Locating Local Earthquakes Using Single 3-Component Broadband Seismological Data

Abstract:

We devised a technique to locate local earthquakes using single 3-component broadband seismograph and analyze the factors governing the accuracy of our result. The need for devising such a technique arises in regions of sparse seismic network. In state-of-the-art location algorithms, a minimum of three station recordings are required for obtaining well resolved locations. However, the problem arises when an event is recorded by less than three stations. This may be because of the following reasons: (a) down time of stations in a sparse network; (b) geographically isolated regions with limited logistic support to setup large network; (c) regions of insufficient economy for financing multi-station network and (d) poor signal-to-noise ratio for smaller events at most stations, except the one in its closest vicinity. Our technique provides a workable solution to the above problematic scenarios.
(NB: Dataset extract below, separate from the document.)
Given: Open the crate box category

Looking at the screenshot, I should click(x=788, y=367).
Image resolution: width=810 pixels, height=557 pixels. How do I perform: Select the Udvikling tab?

However, our methodology is strongly dependent on the velocity model of the region. Our method uses a three step processing: (a) ascertain the back-azimuth of the event from the P-wave particle motion recorded on the horizontal components; (b) estimate the hypocentral distance using the S-P time; and (c) ascertain the emergent angle from the vertical and radial components. Once this is obtained, one can ray-trace through the 1-D velocity model to estimate the hypocentral location. We test our method on synthetic data, which produces results with 99% precision. With observed data, the accuracy of our results are very encouraging. The precision of our results depend on the signal-to-noise ratio (SNR) and choice of the right band-pass filter to isolate the P-wave signal. We used our method on minor aftershocks (3 < m_b < 4) of the 2011 Sikkim earthquake using data from the Sikkim Himalayan network. Location of these events highlight the transverse strike-slip structure within the Indian plate, which was observed from source mechanism study of the mainshock and larger aftershocks.